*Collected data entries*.
◆ ◆ ◆ ◆ ◆

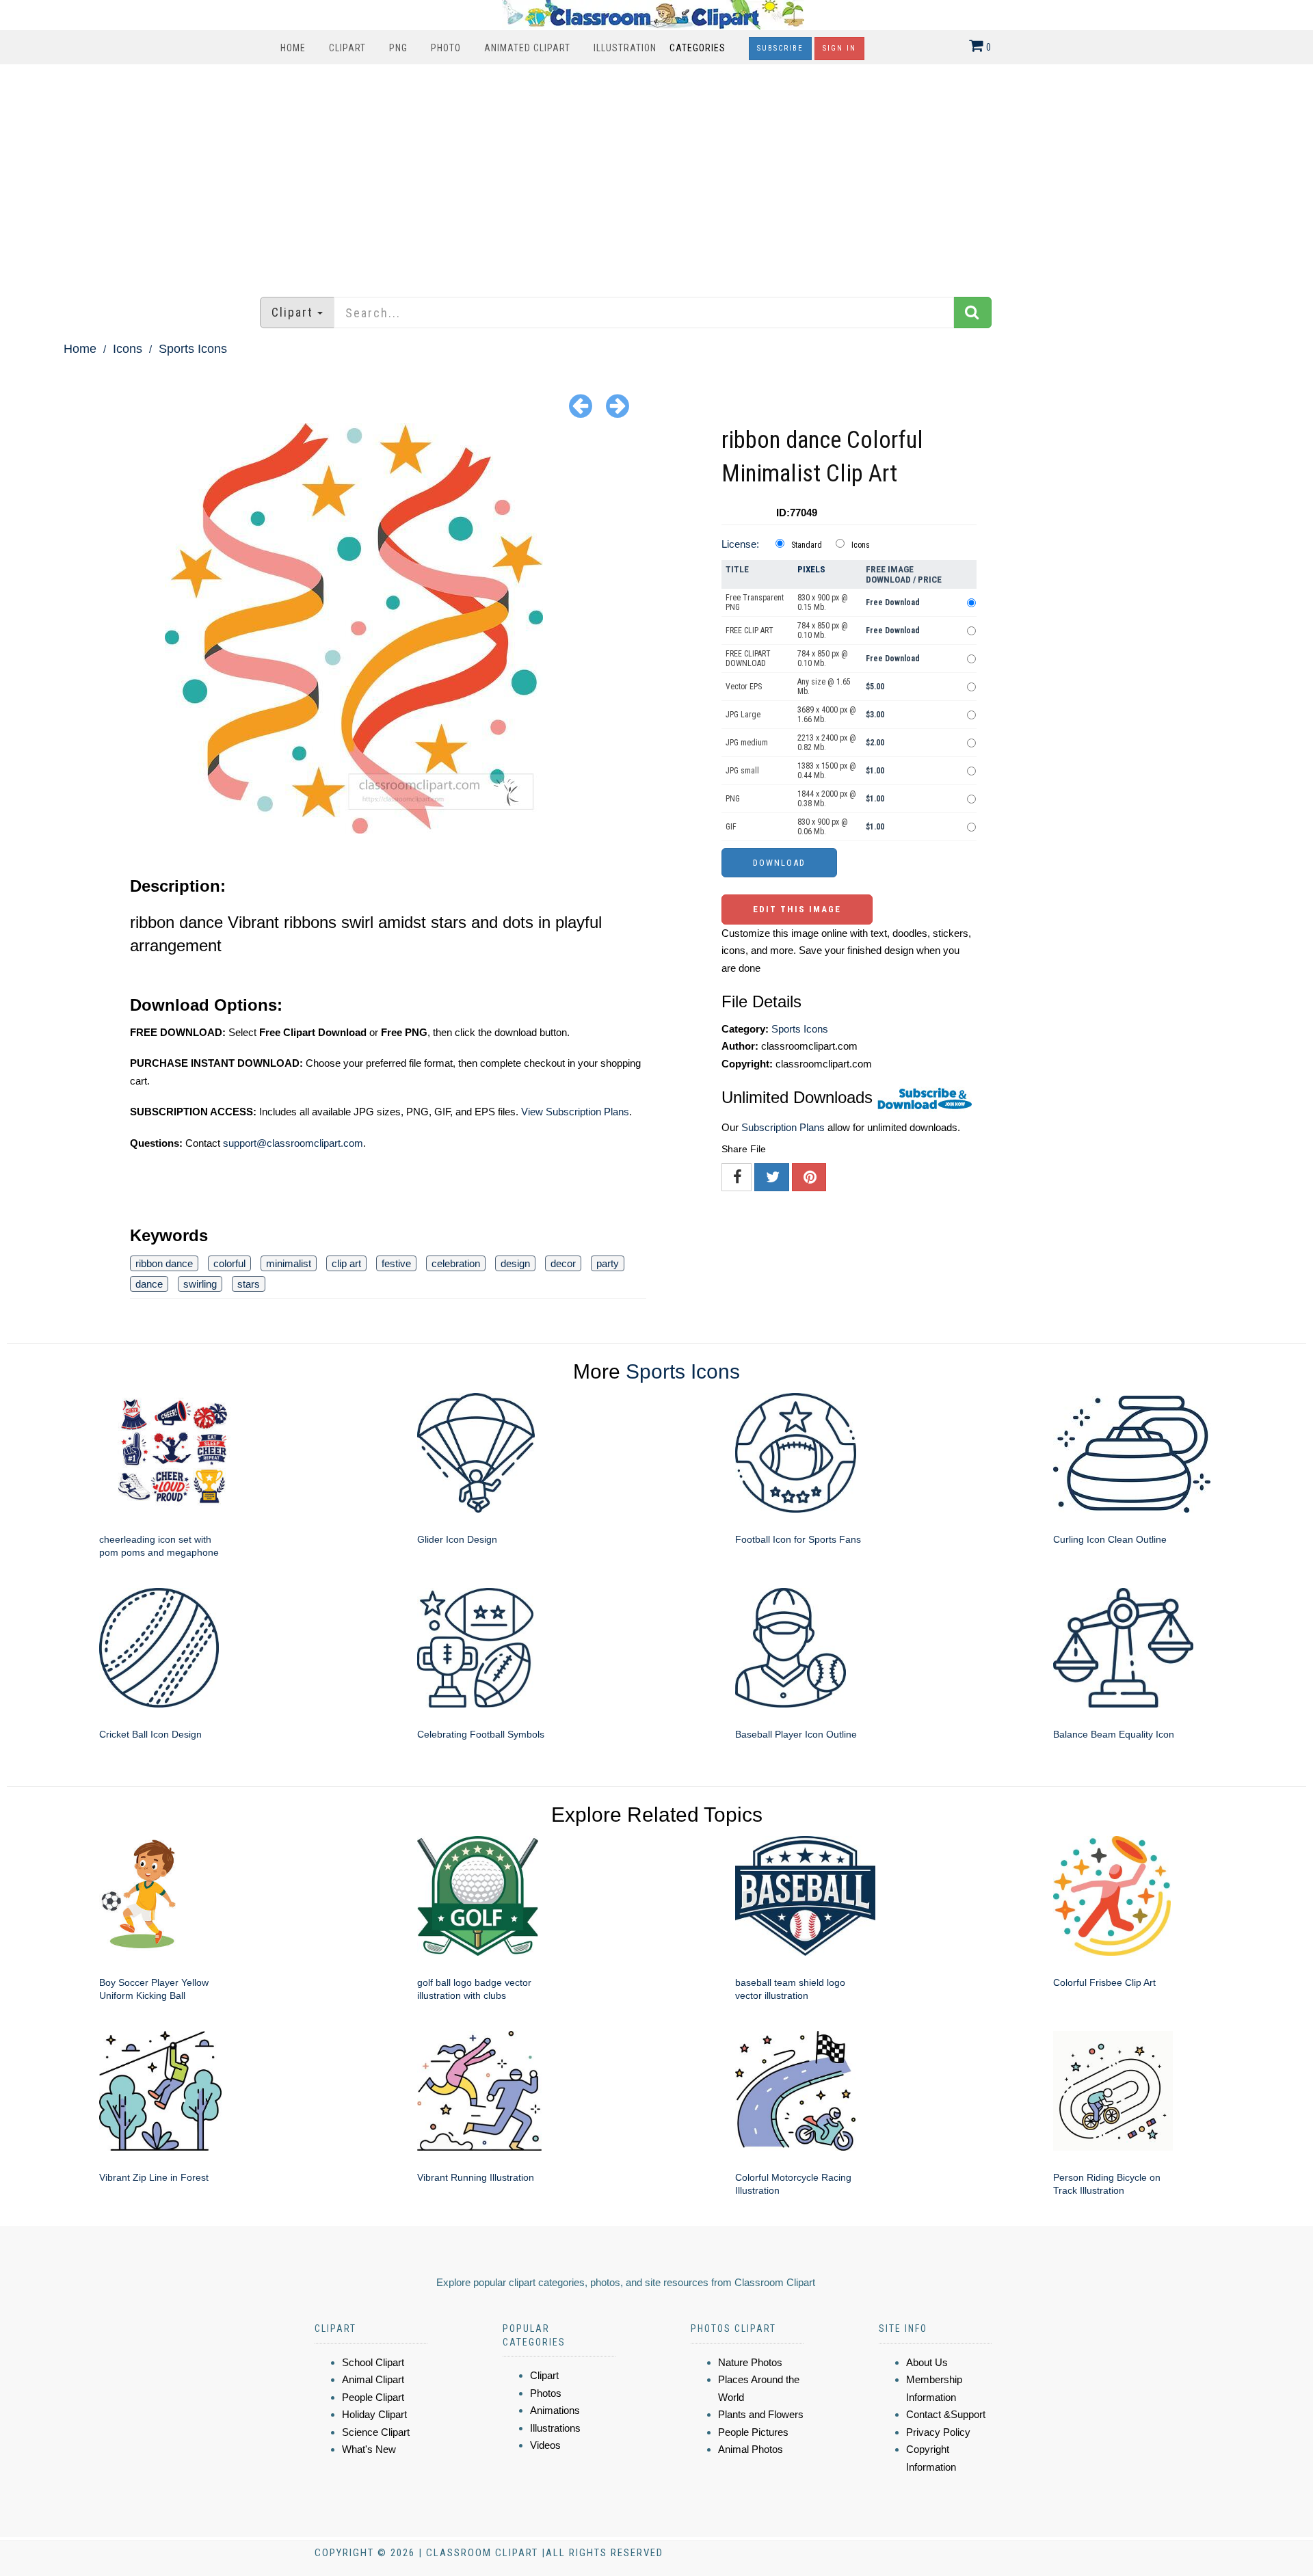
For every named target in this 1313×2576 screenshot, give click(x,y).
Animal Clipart (373, 2379)
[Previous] (580, 405)
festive (396, 1263)
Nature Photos (750, 2362)
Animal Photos (750, 2449)
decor (563, 1263)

◆ ◆ ◆ ◆ ◆

With both ends included, please retype exactly the lines from the line containing "Animal Clipart (373, 2379)" to the final line of the data.

*Written answer*.
Animal Clipart (373, 2379)
[Previous] (580, 405)
festive (396, 1263)
Nature Photos (750, 2362)
Animal Photos (750, 2449)
decor (563, 1263)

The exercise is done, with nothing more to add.